Sans cesser de tenir les yeux fixés sur Nekhludov, le général avança ses doigts courts sur la table, sonna et continua à écouter sans mot dire, en fumant et toussant d’une façon particulièrement bruyante.

— Alors, je voudrais vous demander, si la chose est possible, de retenir cette femme ici, jusqu’à l’arrivée de la réponse.

Le valet de chambre, en tenue militaire, entra.

— Va demander si Anna Vassilievna est levée ! dit le général à son ordonnance, et apporte encore du thé. — Et ensuite ? fit le général, s’adressant à Nekhludov.

— Ma seconde requête, poursuivit Nekhludov, concerne un prisonnier politique qui fait partie du même convoi.

— Ah ! ah ! fit le général, avec un hochement de tête significatif.

— Il est très malade, mourant même. On va sans doute le laisser ici, à l’hôpital. Alors une des condamnées politiques voudrait demeurer auprès de lui.

— Elle n’est pas sa parente ?

— Non. Mais elle serait prête à l’épouser, si cela lui permettait de rester auprès de lui.

Le général, sans mot dire, et sans cesser de fumer, fixa ses yeux brillants sur Nekhludov, avec le désir évident de troubler son interlocuteur par son regard.

Quand Nekhludov eut terminé, il prit un livre sur la table, mouilla ses doigts pour le feuilleter plus rapidement, puis, ayant trouvé l’article concernant le mariage, il le lut.

— À quoi est-elle condamnée ? demanda-t-il en relevant les yeux.

— Elle ? Aux travaux forcés.

— Dans ce cas, la situation des condamnés ne serait nullement modifiée du fait du mariage.

— Mais…

— Permettez ! Si elle épousait un homme libre, elle devrait quand même subir sa peine. La question est de savoir qui est condamné à la peine la plus forte, elle ou lui ?

— Tous deux sont condamnés aux travaux forcés.

— Alors, ils sont quittes ! fit en riant le général. La même punition pour lui et pour elle. Lui, on peut le laisser, pour cause de maladie, continua-t-il, et il va sans dire qu’on fera tout ce qui sera possible pour adoucir son sort. Mais elle, si même elle se mariait avec lui, elle ne pourrait rester ici…

— Madame la générale prend le café ! annonça le valet.

— Au reste, je vais y réfléchir. Comment s’appellent-ils ? Inscrivez ici.

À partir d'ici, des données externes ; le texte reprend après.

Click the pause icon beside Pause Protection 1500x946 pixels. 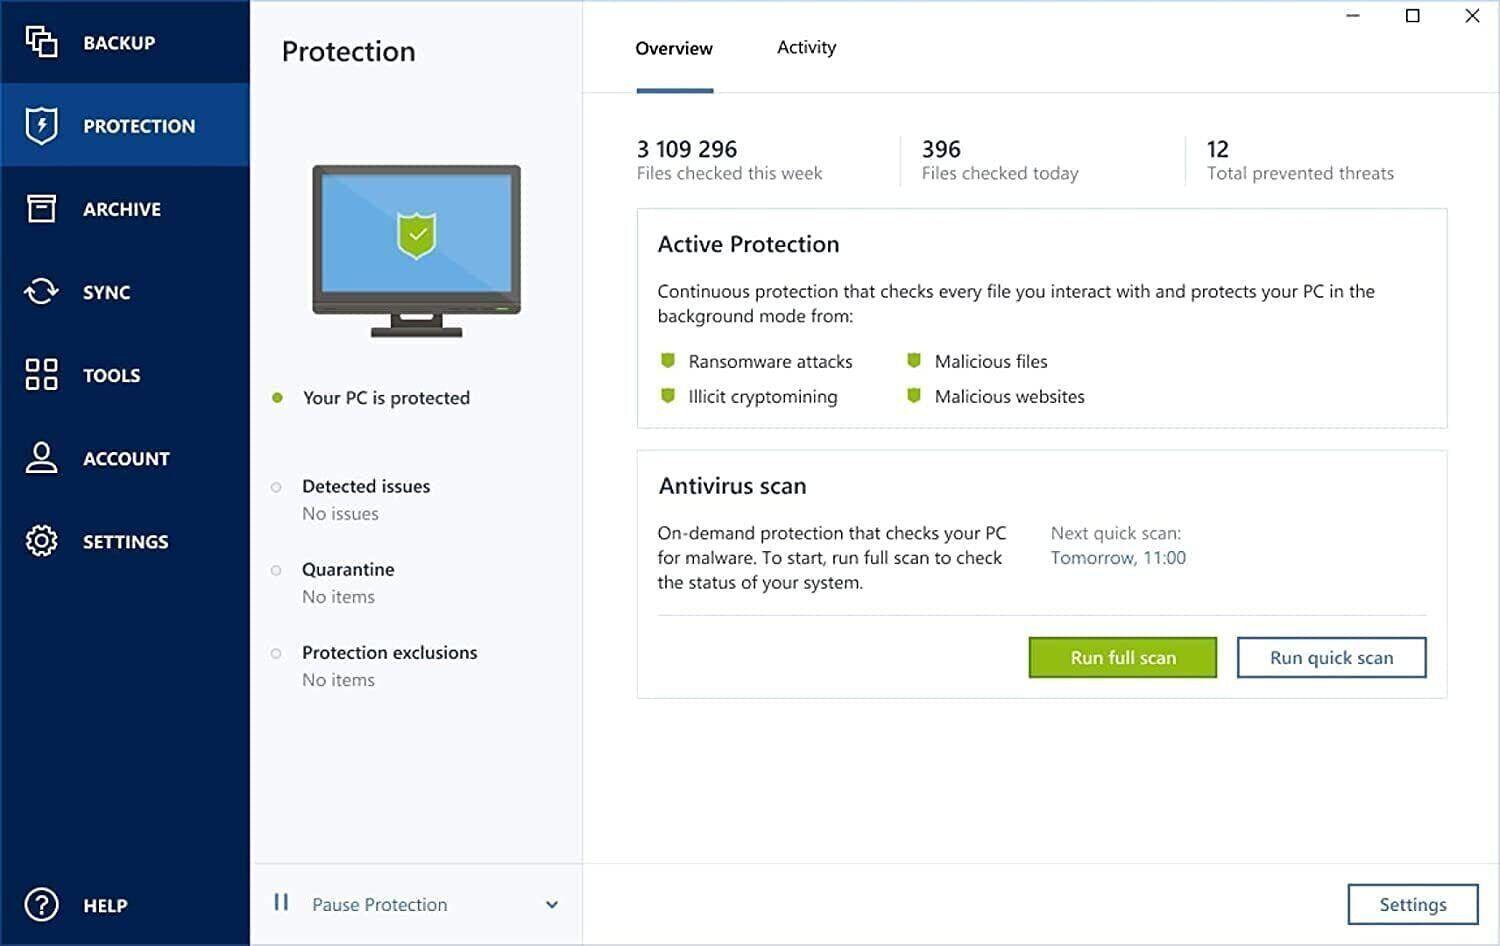[281, 903]
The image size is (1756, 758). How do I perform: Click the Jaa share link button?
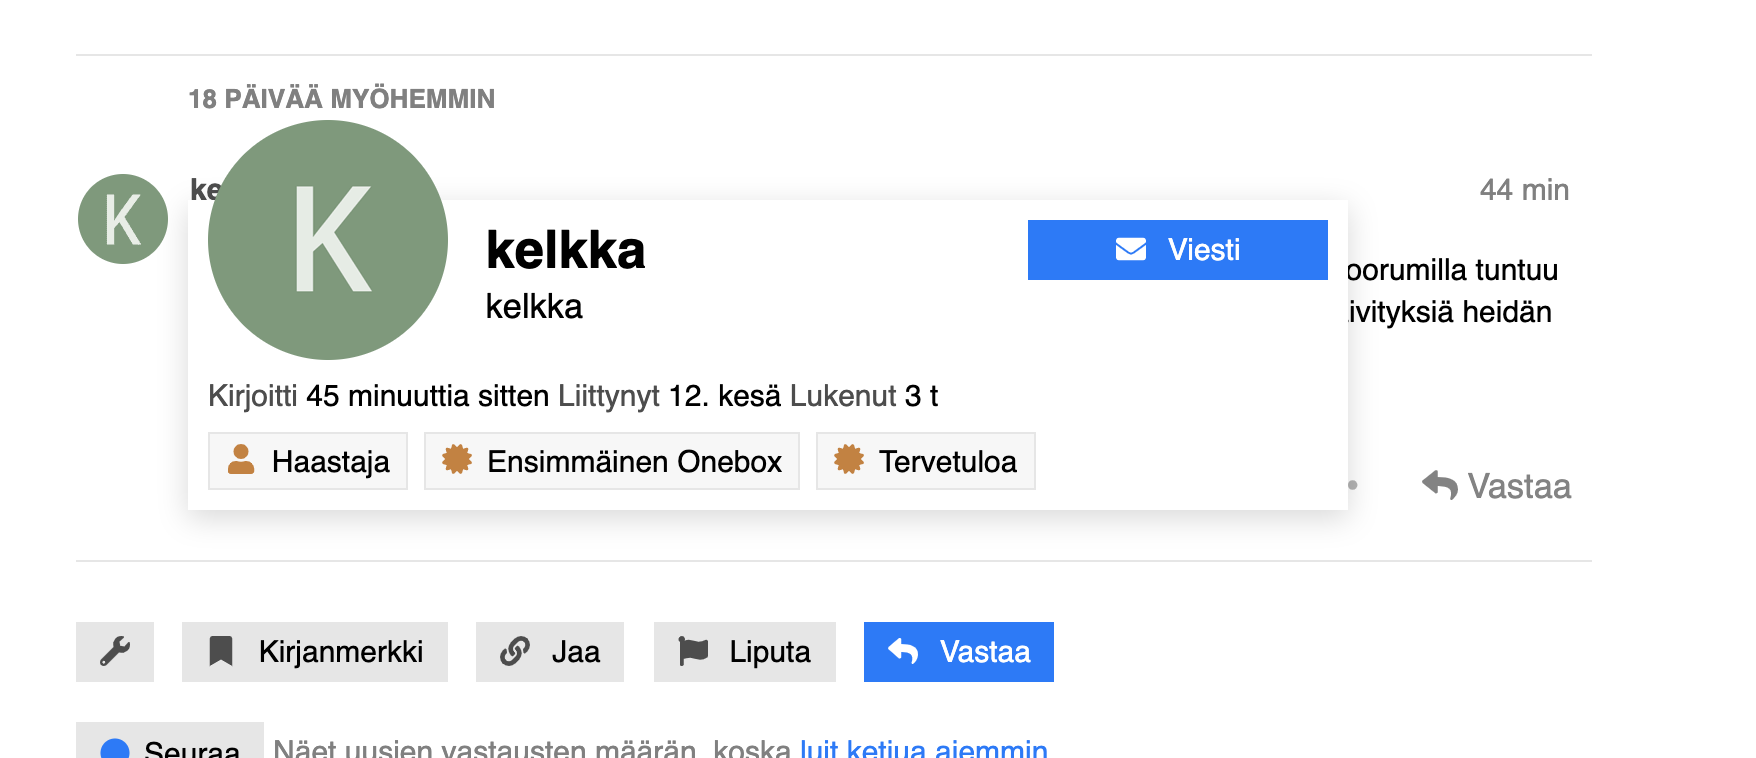point(550,652)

Nekhludov inscrivit les noms.

— Et cela non plus, je ne puis le permettre, répondit le général à Nekhludov qui le priait de lui laisser voir le malade. Ce n’est pas que je vous soupçonne, dit-il ; mais vous vous intéressez à lui et aux autres, et vous avez de l’argent. Or, ici, tout est à acheter. On me dit de détruire la vénalité ! Comment y parvenir, puisque tous sont à vendre ! Et moins le fonctionnaire est élevé, plus il en prend. Comment puis-je contrôler un homme à une distance de cinq mille verstes ? Chacun d’eux est un petit tzar, comme moi ici, d’ailleurs ! dit-il en riant. Vous avez eu, certainement, des entrevues avec les condamnés politiques : vous avez donné de l’argent et on vous a laissé passer, fit-il avec un sourire. N’est-ce pas ?

— Oui, c’est vrai.

— Je comprends que vous ayez fait cela. Vous voulez voir un condamné politique. Vous avez pitié de lui, et le surveillant-chef ou un soldat de l’escorte accepte votre argent parce qu’il ne reçoit pour tout traitement que quelques kopeks, et qu’il a une famille. À sa place, ou à la vôtre, j’agirais comme vous et lui. Mais à ma place, à moi, je ne puis me permettre la moindre infraction à la lettre de la loi, et cela parce que je suis un homme qui peut être accessible à la pitié. Je suis chargé d’exécuter d’une certaine façon des ordres donnés ; on a eu confiance en moi, et je dois justifier cette confiance. Eh bien ! cette question est réglée. Et maintenant racontez-moi ce qui se passe chez vous, dans la métropole ?

Le général se mit à questionner, à raconter, moins pour apprendre des nouvelles que pour faire valoir à la fois son importance et son affabilité.